Appendix C:  Basic Sciences Example

 

Outcomes Assessment in the Basic Sciences, for example, must evaluate student knowledge and skills with respect to information or tasks that fall under each of the three general goals for the Basic Sciences.  Physics is used as an example of outcomes assessment for the Basic Sciences.

 

Physics will administer a multiple-choice pretest on the first day of class, and the questions from the pretest will be embedded in the final examination.  It is expected that the average scores on the outcomes assessment questions in the final examination will be greater than the average scores of the same questions on the pretest.  Furthermore, it is expected that the students will answer 70% of the outcomes assessment questions on the final examination correctly.

 

Goal 1. Students will learn the subject matter of at least one core discipline in the Basic Sciences.

 

Sample questions (the correct answers are underlined)

 

1.  What are the four fundamental forces?

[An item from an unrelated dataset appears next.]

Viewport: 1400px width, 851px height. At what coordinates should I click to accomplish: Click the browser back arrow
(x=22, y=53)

a.  Gravitational, Electric, Magnetic, and Nuclear.

b.  Centripetal, Frictional, Contact, and Gravitational.

c.  Strong Nuclear, Weak Nuclear, Frictional, and Chemical.

d.  Gravitational, Electromagnetic, Strong Nuclear, and Weak Nuclear.

 

2.  Energy is

I.          The ability to do work.

II.          An abstract quantity with many different forms.

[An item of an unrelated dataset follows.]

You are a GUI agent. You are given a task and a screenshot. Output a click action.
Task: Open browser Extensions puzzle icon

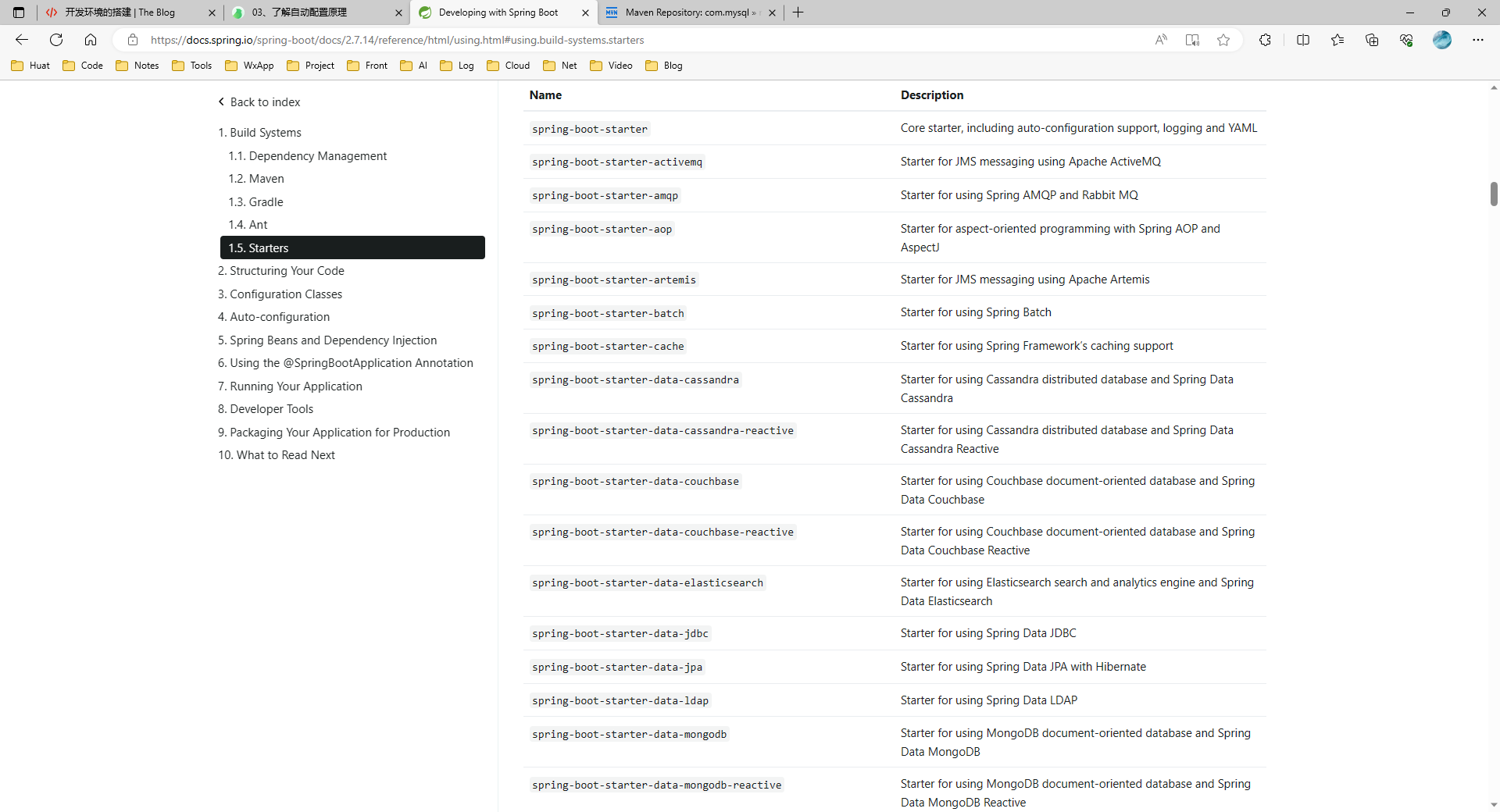click(1265, 40)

III.         Always conserved for an isolated system.

a.  I only.  b.  II only.  c.  III only. d.  I and III. e.  I, II, and III.

 

Goal 2.  Students will learn the research methodology, principles and concepts required to understand and conduct undergraduate-level research in a basic science.

 

1.         What could we do if an experimental result violates our scientific hypothesis?

I.  Reject the hypothesis.

II.  Modify the hypothesis to correctly explain the result.

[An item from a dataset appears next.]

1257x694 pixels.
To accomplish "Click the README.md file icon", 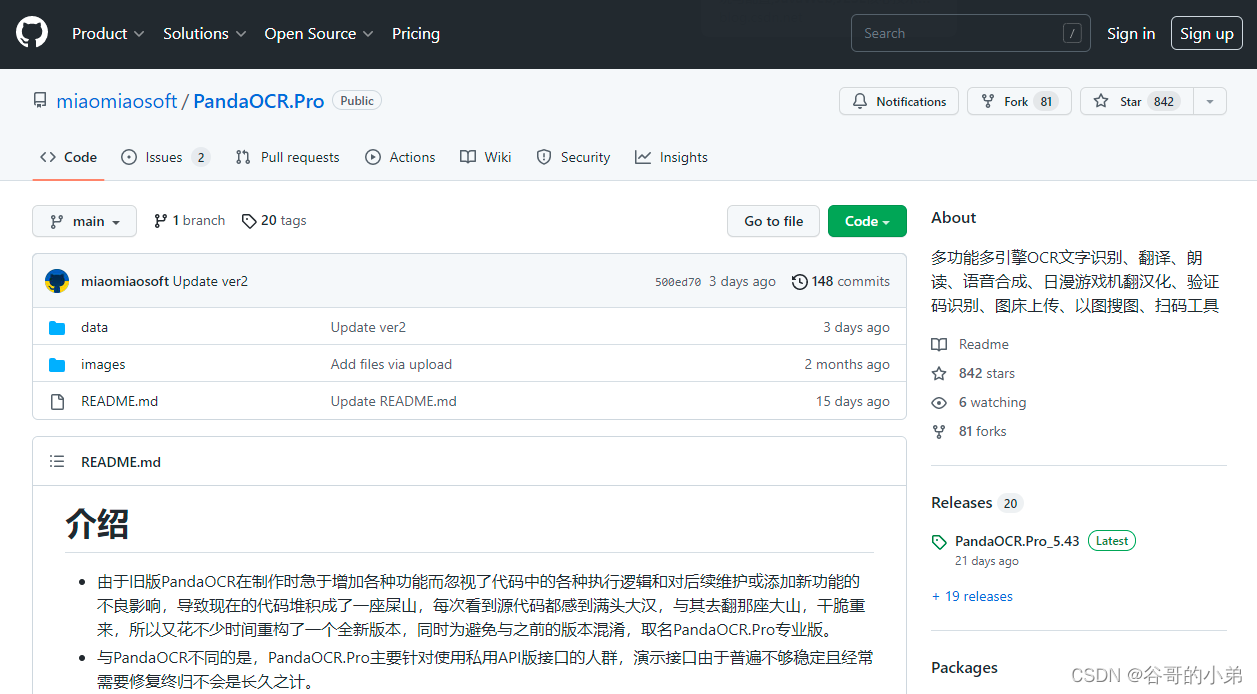I will pos(57,402).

III.  Accept the hypothesis by treating the result as an isolated occurrence.

a.  I only.  b.  II only.  c.  III only.  d.  I or II.  e.  I, II, or III.

 

2.  What distinguishes science from other areas of learning?

a.  The use of mathematics. 

b. Experimentation as the ultimate test of truth. 

c.  No prior assumptions.

d. The use of technology.

 

Goal 3.  Students will learn about the discipline’s contribution to general knowledge.

 

Sample questions:

 

1.  A scientific theory is

a.  A well-tested and verified hypothesis. 

b.  An unproven hypothesis. 

c.  An educated guess. 

d.  The result of a single experiment.

2.         How can you describe energy use in the United States during the last 100 years?

a.  We have used energy at a constant rate.

b.  Our energy use has increased at a constant rate.

c.  Our energy use has increased exponentially.

d.  Our energy use increased every year until 2001, when it began to decrease.

e.  Our energy use has increased in some years and decreased in others, with the net result being a slight increase.